Stated problem:
Which lines of the entries below contain the word "chart"? Gather each of them, copying it in full.

Listing:
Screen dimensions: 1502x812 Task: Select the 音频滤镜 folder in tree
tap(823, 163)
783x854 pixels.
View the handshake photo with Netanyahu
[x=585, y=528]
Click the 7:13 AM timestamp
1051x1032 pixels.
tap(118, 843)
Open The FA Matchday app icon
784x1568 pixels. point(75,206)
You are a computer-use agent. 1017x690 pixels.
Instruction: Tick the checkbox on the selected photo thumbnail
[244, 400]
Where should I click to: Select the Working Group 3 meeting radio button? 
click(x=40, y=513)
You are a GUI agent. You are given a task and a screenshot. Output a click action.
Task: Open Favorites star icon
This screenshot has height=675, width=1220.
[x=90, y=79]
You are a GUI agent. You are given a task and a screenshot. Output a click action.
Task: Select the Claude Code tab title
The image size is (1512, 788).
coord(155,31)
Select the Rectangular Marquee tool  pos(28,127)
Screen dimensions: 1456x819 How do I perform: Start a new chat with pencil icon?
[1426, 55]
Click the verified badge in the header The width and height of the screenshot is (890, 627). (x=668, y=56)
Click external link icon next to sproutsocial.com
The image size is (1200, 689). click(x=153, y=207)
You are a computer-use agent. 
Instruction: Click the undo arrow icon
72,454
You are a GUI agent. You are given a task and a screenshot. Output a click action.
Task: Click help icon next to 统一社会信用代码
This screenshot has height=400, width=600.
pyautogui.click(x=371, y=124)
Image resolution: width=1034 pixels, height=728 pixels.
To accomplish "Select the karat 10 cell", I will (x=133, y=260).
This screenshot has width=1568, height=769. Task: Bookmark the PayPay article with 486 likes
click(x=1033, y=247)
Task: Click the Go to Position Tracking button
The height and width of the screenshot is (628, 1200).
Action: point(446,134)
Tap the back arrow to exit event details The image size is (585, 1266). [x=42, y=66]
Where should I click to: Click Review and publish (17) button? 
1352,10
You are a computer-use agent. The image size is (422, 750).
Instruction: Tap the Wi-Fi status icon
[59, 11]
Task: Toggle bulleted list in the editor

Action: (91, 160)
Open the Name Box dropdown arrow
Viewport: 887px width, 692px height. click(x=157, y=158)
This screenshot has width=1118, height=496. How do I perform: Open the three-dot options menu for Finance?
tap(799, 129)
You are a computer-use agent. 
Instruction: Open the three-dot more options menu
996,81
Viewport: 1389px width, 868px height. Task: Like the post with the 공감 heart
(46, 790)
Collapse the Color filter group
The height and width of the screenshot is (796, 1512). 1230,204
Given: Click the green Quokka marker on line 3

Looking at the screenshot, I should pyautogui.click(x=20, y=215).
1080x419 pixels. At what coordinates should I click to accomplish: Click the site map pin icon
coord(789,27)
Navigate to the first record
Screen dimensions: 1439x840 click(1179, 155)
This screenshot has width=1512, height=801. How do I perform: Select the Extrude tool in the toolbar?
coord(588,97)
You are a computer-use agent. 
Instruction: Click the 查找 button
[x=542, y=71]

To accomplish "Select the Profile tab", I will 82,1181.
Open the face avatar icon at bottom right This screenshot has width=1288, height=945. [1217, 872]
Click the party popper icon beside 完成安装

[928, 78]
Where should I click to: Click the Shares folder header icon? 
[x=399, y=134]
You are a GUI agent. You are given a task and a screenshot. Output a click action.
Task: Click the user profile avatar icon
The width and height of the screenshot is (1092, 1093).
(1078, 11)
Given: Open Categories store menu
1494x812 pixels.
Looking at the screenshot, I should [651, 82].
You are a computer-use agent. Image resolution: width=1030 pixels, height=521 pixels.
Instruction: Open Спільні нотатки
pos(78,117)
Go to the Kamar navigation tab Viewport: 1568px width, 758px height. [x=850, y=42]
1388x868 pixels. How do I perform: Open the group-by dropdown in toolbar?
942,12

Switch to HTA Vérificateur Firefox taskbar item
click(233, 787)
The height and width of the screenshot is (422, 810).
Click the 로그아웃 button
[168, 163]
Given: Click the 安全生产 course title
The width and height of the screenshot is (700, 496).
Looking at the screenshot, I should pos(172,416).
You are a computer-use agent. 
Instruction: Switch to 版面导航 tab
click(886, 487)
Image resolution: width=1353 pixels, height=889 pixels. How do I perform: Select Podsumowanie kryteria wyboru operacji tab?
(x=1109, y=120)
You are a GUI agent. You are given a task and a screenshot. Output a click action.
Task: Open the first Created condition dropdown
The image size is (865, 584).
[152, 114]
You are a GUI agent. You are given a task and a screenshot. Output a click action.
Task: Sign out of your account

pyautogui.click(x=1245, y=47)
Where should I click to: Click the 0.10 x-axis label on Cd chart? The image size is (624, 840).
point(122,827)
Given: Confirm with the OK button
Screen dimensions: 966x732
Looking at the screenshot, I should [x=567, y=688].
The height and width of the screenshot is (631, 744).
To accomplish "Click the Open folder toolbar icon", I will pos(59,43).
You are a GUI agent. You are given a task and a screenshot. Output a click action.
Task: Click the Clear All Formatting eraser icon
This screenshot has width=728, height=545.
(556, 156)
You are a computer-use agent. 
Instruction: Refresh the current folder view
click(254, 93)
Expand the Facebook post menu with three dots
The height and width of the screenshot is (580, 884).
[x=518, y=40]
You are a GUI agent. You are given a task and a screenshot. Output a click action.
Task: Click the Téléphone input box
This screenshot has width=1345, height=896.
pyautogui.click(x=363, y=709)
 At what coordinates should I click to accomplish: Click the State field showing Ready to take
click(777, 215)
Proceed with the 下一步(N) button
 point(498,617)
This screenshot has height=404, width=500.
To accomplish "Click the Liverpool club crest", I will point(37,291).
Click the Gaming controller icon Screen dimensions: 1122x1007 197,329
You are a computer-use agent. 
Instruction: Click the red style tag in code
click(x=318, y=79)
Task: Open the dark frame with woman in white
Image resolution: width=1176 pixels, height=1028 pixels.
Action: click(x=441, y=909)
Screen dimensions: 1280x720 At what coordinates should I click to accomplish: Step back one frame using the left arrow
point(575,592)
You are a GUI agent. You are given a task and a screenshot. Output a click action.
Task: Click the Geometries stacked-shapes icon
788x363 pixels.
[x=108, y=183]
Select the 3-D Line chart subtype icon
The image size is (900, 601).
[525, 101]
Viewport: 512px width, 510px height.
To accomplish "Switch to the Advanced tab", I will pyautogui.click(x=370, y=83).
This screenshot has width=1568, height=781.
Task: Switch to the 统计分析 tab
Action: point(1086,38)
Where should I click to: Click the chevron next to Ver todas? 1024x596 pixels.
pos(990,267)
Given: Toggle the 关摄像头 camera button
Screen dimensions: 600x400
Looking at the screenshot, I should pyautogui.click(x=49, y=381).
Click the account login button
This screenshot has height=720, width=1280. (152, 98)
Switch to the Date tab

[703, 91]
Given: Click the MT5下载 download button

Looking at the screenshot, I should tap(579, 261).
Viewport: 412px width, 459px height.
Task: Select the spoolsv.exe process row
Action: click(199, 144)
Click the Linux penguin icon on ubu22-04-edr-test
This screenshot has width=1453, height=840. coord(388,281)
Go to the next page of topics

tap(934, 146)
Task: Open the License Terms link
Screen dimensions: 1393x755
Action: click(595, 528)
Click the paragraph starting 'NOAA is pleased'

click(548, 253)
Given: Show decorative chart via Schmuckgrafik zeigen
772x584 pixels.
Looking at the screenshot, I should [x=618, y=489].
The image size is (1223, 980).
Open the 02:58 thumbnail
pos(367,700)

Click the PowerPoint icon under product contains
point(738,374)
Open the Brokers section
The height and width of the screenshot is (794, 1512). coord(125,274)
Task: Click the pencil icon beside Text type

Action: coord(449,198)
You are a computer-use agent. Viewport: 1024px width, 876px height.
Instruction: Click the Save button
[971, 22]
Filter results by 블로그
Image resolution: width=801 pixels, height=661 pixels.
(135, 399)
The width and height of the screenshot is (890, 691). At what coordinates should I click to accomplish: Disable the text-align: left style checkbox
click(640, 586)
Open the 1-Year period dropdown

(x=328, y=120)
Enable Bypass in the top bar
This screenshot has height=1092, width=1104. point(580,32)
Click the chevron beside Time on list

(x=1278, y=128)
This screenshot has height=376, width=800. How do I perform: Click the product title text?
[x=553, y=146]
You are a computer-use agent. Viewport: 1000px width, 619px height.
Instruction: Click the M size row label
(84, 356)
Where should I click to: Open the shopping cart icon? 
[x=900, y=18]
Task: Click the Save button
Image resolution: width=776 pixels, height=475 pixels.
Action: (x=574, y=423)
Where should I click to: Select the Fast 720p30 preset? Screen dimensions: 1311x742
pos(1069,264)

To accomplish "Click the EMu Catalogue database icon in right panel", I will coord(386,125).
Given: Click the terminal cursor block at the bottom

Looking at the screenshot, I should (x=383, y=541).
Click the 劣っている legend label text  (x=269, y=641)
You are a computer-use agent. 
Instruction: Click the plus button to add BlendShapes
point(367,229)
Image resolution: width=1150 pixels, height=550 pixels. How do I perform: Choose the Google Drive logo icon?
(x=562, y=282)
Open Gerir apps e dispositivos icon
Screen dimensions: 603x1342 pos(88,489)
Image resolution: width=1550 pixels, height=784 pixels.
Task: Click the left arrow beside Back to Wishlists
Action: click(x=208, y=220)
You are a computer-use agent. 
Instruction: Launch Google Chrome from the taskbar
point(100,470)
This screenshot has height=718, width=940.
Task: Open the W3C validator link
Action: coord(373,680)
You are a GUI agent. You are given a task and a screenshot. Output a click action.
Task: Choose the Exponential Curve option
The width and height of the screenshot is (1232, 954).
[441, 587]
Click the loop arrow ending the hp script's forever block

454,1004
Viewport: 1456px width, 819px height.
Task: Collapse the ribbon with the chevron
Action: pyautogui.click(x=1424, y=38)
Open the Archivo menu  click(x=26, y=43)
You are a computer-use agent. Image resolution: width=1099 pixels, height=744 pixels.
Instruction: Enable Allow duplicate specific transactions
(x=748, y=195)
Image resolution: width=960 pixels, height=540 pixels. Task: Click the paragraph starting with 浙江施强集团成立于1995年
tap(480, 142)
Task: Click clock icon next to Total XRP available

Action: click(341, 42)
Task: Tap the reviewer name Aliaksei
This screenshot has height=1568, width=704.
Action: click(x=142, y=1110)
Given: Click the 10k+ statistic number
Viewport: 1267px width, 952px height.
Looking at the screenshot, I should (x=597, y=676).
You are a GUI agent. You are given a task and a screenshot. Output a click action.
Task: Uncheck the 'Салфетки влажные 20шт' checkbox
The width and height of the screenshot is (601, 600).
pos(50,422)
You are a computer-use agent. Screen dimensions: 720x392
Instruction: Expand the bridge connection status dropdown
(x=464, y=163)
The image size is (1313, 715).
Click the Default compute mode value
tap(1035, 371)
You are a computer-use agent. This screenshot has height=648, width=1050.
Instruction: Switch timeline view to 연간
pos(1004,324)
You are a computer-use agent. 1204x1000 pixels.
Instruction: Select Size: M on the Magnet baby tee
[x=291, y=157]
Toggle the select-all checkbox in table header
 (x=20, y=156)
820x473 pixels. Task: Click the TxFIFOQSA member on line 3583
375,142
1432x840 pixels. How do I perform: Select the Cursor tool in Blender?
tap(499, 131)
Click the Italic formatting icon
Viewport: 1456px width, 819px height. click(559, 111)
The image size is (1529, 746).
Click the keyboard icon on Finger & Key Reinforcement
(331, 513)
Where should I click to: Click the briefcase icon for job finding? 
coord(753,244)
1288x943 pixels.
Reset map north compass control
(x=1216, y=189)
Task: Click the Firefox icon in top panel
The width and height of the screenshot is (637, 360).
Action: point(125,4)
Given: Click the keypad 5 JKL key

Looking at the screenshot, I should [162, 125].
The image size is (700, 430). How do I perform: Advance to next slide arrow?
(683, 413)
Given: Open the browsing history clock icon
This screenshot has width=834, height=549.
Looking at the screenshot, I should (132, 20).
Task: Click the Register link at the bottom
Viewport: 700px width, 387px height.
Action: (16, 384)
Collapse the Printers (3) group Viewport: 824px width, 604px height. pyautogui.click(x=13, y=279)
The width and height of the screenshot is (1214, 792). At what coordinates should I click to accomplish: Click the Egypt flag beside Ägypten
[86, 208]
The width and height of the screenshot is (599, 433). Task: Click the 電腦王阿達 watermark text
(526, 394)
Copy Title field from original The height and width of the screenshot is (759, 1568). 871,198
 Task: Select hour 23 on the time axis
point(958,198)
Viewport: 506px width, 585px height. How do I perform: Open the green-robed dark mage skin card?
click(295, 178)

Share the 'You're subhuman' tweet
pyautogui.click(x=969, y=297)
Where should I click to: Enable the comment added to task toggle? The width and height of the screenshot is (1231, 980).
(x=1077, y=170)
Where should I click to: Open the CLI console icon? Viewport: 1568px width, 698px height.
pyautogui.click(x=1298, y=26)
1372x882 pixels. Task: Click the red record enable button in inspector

Response to this task:
Where should I click to: Click the 0.10 x-axis label on Cd chart? The image size is (624, 840).
Select the 3-D Line chart subtype icon
Given: Show decorative chart via Schmuckgrafik zeigen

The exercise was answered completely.